The Million Molecule Octopus uses 1,536-well microtiter plates, testing substances first on isolated proteins and then on living cells using luminescence- or fluorescence- based measurement methods. A similar system is used in Bayer’s Berlin lab. In Cologne, a robotic system is being set up to test and optimize the binding characteristics of more than 10,000 antibodies.

Using automation to reduce drug-development time requires more than merely automating some processes. Instead, Alanine says, “Achieving such a dramatic reduction in drug-development time also requires a different way of conducting R&D.”

Drug-development companies need to complete the paradigm shift to direct-to-patient clinical recruitment using the internet and social media and to access real-time patient data from wearable clinical and consumer devices. “That will allow studies to form around a more focused set of patients, which should reduce the time frame considerably,” Alanine says. Embracing more efficient participant recruitment and patient-monitoring strategies will transform the way clinical trials are run and could pare five years from the R&D timeline.

The final piece of the integrated automation picture calls for incorporating advanced analytics. “Without powerful analytics engines, it’s impossible for humans to intelligently survey the vast quantities of data produced by ultrahigh-throughput screening to extract trends and patterns,” Alanine says.

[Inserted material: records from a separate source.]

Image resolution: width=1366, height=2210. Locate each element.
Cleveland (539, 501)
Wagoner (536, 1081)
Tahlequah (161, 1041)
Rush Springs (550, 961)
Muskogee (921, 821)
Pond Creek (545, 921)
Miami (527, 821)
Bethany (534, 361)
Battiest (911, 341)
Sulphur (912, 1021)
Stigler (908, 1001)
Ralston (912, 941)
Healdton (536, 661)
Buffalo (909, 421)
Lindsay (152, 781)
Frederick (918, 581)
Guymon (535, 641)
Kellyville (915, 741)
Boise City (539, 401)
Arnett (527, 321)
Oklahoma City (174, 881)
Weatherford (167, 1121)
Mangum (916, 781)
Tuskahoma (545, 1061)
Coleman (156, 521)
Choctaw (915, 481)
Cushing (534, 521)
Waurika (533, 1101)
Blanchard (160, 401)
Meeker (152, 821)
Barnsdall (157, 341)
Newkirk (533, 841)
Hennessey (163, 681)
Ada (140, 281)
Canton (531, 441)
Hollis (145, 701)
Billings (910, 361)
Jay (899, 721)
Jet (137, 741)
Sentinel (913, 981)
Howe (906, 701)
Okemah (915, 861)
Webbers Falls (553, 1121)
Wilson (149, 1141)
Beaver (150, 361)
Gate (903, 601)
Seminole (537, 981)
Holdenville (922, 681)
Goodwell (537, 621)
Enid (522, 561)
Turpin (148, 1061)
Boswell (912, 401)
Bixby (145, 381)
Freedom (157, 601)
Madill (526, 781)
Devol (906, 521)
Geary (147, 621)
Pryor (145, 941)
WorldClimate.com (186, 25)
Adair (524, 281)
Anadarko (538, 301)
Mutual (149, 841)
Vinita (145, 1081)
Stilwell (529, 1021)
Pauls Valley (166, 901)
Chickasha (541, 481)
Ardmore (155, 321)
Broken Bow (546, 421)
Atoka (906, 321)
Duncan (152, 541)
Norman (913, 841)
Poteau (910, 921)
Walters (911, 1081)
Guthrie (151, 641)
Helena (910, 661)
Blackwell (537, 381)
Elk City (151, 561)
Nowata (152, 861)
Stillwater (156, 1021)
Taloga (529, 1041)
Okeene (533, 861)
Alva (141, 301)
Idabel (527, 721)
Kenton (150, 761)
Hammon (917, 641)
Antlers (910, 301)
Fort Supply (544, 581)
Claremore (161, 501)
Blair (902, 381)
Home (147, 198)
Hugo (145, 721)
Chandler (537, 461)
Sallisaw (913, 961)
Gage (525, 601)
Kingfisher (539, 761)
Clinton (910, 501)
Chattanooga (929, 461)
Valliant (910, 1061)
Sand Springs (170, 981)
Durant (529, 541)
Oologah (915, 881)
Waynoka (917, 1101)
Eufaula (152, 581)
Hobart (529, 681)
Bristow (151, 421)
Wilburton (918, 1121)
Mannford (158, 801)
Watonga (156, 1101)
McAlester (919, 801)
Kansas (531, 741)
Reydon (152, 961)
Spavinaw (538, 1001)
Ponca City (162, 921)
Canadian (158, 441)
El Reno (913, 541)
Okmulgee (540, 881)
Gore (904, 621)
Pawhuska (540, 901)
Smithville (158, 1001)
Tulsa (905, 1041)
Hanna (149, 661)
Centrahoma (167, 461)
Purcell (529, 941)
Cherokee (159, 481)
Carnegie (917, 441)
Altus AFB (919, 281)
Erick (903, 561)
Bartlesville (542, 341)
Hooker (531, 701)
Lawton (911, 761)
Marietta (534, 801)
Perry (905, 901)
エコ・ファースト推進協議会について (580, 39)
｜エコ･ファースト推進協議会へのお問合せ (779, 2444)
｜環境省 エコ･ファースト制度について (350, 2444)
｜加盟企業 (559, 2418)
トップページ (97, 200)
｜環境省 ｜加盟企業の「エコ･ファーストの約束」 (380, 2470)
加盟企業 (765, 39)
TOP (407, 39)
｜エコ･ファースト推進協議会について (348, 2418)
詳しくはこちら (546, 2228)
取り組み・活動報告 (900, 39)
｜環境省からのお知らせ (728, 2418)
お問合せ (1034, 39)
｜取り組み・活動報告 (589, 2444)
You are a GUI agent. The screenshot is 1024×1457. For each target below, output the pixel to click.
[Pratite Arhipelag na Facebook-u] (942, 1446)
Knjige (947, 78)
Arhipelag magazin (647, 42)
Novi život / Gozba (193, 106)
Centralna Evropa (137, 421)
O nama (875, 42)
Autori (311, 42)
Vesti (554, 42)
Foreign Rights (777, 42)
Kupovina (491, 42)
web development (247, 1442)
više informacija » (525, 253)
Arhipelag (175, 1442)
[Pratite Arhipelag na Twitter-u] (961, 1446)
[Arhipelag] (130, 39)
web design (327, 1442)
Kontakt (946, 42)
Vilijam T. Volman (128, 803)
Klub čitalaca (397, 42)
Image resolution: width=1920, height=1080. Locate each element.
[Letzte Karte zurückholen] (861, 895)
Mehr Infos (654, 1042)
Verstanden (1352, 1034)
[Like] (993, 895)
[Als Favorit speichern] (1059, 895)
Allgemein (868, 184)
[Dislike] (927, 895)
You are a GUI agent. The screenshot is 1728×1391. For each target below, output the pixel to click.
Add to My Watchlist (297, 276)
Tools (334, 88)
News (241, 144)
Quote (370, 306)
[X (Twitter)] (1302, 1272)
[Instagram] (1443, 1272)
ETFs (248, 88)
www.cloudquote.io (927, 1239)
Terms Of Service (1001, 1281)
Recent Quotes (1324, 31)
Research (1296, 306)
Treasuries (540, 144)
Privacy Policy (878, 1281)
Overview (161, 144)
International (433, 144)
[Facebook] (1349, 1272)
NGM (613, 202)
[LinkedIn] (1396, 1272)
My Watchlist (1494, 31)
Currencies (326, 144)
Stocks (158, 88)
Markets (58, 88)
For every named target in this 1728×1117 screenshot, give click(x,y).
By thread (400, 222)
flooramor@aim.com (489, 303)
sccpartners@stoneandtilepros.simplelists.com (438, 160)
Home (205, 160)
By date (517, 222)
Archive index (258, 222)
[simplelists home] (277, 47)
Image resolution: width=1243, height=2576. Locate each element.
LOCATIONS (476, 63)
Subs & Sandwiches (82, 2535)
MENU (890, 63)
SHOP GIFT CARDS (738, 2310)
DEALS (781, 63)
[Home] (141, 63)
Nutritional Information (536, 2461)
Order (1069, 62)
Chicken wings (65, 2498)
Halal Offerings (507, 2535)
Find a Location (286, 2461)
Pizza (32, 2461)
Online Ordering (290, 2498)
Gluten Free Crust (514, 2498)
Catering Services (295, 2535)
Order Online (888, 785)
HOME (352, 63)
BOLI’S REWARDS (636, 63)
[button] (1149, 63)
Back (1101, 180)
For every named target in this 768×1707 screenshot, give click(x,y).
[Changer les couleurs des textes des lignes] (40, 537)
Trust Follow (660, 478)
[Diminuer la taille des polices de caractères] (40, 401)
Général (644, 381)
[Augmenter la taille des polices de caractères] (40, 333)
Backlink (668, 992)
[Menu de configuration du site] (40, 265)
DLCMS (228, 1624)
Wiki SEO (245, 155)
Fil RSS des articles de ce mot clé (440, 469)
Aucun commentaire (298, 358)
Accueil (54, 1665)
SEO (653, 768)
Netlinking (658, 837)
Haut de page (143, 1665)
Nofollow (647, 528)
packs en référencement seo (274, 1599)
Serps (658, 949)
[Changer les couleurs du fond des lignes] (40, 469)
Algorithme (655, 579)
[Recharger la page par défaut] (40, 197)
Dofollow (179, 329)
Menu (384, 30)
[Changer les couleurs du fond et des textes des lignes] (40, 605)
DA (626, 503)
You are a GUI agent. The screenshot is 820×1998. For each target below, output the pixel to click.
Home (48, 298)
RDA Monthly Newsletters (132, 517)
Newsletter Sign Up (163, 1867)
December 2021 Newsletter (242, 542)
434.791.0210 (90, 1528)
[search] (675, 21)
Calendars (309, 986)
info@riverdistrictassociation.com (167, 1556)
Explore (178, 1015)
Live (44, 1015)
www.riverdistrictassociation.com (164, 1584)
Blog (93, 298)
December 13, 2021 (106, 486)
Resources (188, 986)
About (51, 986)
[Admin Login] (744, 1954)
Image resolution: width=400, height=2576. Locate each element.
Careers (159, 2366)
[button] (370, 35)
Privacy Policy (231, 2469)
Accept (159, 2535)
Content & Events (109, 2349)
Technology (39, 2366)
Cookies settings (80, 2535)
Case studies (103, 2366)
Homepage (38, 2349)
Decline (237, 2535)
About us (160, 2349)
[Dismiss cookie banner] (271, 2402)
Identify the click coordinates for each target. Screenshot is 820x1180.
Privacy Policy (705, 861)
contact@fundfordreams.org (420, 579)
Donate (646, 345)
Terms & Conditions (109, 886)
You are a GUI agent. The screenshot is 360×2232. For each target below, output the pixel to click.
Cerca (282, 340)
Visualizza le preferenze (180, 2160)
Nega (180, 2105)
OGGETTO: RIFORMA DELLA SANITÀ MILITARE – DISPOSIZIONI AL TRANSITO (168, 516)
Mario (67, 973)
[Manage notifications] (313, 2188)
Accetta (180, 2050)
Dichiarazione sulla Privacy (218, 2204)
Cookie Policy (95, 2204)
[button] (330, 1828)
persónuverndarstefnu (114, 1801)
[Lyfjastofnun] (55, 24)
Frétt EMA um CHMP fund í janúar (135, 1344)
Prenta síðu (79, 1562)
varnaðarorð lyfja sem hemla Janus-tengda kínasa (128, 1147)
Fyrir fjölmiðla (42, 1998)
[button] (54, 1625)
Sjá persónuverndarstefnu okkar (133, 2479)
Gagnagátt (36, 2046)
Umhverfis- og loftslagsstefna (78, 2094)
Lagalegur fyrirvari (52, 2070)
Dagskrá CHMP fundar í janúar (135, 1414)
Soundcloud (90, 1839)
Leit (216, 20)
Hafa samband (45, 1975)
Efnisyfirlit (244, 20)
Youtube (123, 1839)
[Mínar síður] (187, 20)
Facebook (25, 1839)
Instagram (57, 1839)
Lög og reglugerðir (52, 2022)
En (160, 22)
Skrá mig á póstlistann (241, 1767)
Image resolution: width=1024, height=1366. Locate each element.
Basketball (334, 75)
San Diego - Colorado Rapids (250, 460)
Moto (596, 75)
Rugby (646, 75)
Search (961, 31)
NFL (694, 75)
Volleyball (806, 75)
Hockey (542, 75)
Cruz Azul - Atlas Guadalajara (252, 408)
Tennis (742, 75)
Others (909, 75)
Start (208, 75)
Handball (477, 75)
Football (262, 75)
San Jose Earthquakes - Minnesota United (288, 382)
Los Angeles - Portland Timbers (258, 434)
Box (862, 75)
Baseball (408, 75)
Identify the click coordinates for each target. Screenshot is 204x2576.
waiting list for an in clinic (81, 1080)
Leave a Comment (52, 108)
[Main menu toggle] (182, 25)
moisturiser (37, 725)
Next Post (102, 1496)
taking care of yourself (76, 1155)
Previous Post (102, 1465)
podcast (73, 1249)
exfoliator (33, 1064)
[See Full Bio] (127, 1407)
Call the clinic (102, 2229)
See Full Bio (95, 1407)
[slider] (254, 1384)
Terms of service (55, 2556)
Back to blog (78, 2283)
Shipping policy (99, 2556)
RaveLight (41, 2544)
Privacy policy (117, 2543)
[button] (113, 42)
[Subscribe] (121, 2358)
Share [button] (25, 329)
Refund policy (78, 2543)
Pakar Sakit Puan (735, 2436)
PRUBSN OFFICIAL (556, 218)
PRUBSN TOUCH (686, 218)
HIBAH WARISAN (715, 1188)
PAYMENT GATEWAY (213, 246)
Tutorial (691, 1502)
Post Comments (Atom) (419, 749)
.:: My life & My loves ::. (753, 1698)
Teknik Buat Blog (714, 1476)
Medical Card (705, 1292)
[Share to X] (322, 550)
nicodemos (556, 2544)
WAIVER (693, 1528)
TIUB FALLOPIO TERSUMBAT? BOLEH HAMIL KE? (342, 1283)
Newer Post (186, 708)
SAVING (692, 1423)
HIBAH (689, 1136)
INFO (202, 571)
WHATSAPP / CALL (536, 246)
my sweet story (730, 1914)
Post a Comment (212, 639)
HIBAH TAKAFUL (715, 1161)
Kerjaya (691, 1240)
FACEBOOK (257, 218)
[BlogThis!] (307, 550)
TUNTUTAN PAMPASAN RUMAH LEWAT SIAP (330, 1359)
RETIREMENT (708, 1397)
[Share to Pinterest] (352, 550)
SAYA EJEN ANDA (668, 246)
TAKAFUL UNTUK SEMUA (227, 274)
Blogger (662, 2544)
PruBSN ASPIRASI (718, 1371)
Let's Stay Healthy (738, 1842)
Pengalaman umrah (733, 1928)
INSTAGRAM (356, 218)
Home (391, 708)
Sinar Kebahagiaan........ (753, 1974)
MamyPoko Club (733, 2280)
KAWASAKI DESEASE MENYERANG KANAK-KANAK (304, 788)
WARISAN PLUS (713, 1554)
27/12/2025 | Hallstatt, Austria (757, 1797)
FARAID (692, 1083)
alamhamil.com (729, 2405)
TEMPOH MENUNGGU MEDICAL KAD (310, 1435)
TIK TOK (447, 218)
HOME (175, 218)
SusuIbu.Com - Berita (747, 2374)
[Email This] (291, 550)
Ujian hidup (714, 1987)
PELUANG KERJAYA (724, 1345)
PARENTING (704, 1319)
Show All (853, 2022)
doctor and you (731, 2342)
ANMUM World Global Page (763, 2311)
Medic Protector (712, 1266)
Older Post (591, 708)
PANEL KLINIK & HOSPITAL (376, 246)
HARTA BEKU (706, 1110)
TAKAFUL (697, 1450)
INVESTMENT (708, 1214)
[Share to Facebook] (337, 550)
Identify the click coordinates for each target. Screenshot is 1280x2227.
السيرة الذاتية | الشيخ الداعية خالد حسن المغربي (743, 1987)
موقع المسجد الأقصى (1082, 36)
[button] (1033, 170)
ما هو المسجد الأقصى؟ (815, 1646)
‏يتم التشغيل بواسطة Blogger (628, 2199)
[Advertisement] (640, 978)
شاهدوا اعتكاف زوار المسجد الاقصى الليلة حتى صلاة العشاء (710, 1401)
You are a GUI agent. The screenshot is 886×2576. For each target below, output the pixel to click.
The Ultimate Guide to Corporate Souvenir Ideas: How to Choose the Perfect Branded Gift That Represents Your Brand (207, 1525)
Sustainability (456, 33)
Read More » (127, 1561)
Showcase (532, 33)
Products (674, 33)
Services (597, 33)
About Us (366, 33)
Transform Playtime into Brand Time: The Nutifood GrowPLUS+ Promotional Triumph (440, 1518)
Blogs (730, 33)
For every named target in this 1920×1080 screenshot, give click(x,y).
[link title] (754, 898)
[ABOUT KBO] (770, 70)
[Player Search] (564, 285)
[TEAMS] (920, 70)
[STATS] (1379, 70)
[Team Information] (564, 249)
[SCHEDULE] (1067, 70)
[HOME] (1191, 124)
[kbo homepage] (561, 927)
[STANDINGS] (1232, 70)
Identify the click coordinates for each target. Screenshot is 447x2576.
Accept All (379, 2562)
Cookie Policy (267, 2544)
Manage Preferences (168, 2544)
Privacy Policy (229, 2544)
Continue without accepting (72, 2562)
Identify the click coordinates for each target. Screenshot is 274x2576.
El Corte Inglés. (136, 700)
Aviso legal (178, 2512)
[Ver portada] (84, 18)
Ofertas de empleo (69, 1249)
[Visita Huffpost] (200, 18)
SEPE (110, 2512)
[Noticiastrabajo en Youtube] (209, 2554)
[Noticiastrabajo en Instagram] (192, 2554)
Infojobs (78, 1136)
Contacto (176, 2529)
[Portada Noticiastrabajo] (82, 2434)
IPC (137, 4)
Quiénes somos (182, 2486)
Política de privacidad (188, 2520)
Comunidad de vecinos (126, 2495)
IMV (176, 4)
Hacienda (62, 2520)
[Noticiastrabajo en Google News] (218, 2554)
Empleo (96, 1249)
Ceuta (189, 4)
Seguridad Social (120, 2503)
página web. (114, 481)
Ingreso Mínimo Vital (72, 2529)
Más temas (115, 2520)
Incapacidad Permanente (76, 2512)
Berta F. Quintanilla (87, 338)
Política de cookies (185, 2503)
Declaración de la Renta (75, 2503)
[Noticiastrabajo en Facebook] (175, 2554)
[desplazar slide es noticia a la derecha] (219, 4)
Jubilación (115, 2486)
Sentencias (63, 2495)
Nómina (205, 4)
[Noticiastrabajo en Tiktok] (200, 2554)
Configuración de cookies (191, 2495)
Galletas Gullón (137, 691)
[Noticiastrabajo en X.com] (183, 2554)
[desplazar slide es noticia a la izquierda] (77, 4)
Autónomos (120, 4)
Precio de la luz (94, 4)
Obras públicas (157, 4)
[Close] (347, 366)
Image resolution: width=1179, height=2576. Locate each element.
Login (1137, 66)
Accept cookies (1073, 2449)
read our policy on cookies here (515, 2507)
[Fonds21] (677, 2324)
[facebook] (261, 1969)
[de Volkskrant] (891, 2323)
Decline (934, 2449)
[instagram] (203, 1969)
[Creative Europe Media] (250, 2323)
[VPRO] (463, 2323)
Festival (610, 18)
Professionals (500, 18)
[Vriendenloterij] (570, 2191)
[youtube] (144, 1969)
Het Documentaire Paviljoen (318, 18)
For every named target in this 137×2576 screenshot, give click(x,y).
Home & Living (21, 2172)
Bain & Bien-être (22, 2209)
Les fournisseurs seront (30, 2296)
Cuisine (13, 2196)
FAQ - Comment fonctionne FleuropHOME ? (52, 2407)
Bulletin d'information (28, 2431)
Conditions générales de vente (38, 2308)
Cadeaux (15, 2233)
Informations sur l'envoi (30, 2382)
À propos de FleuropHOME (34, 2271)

Machine learning allows a faster and more precise science that reduces subjectivity in experiments.

Today’s drug-development environment has been called a medical Renaissance. If the actuality lives up to predictions, that’s because of the convergence of automated tools that speed up scientific advancements.

“The dramatic changes that laboratory automation has made during the past decade have revolutionized life sciences research and most especially drug discovery and testing procedures,” Van Cauwenberghe says. As the convergence of other technologies (e.g., nanotechnology, materials science, electronics, synthetic biology, molecular self-assembly, high-resolution imaging, software development, and data analytics) accelerates, it becomes feasible to automate, miniaturize, and streamline drug-development processes to help them reach peak efficiency.

As that happens, scientists at all levels can devote more time to design and analysis and less to repetitive tasks, making the five-year drug development timeline Frost & Sullivan predicts feasible today.